Они только что миновали компанию китайских мореходов, рассевшихся за трапезой, и Лайнус рассказывал брату об их стране и традициях. Они шли дальше с распахнутыми ртами и глазами, разглядывая картины вокруг, а когда Хокан повернулся к Лайнусу, тот пропал. Хокан огляделся, вернулся, прошел от бордюра до стены, забежал вперед, а потом к месту их высадки. Шлюпка уже ушла. Он вернулся туда, где они разлучились. Залез на ящик, задыхаясь и дрожа, кричал имя брата и смотрел на поток людей. Соленая пена на языке быстро разошлась онемением и покалыванием по всему телу. Не в силах остановить дрожь в коленях, он бросился к ближайшему пирсу и спросил каких-то моряков в швертботе о Nujark. Они не поняли. После многих попыток он попробовал сказать «Amerika». Это они поняли сразу, но покачали головами. Хокан шел от пирса к пирсу, спрашивая об «Amerika». Наконец, после нескольких неудач, кто-то ответил «Америка» и показал на шлюпку, а потом — на корабль, стоящий на приколе в трех кабельтовых от берега. Хокан заглянул в шлюпку. Лайнуса в ней не было. Может, он уже на борту. Моряк протянул Хокану руку, и он спустился.

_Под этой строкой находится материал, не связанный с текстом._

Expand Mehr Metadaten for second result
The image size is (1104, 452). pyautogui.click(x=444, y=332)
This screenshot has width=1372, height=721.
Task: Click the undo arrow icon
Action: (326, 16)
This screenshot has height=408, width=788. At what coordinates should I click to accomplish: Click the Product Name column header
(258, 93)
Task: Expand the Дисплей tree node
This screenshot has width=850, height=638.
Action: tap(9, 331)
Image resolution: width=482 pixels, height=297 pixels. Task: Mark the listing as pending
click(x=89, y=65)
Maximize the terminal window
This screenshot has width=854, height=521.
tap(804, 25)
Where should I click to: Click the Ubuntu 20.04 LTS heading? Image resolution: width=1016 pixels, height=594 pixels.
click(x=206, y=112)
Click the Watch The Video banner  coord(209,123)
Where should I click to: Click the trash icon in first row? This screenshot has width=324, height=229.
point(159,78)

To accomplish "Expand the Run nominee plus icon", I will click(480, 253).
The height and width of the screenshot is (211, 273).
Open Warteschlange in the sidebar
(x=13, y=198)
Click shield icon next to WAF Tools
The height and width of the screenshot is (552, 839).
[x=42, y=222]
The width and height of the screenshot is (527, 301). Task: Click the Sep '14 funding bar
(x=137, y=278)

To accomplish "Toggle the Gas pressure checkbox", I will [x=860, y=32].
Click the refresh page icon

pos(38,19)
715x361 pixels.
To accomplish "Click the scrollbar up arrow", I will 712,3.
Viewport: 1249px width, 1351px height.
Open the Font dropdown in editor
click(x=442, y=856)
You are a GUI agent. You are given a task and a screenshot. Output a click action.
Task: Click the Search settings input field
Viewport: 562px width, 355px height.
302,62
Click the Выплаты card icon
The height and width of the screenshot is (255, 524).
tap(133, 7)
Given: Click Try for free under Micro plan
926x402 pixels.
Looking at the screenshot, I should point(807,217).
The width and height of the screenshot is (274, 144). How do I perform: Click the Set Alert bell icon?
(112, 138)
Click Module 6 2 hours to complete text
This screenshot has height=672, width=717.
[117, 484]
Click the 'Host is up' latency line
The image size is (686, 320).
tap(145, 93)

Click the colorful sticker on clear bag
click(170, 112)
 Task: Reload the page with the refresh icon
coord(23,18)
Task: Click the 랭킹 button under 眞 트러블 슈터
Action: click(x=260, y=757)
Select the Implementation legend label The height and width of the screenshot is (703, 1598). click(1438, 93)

Как только он причалил к судну, кто-то потребовал и забрал его деньги, потом провел в темный уголок под палубой, где меж коек, сундуков, бухт и бочек, под мотающимися на балках и рым-болтах фонарями шумные кучки эмигрантов пытались притулиться и занять на долгую поездку пятачок провонявшего капустой и стойлом помещения. Пробираясь мимо вопящих и спящих младенцев, смеющихся и изможденных женщин, крепких и рыдающих мужчин, он искал Лайнуса среди силуэтов, искаженных дрожащим светом. С возрастающим отчаянием он вырвался обратно на палубу, против колыхающейся толпы и деловито снующих матросов. С корабля уходили посетители. Трап убрали. Он выкрикнул имя брата. Поднялся якорь; корабль сдвинулся; заревела толпа.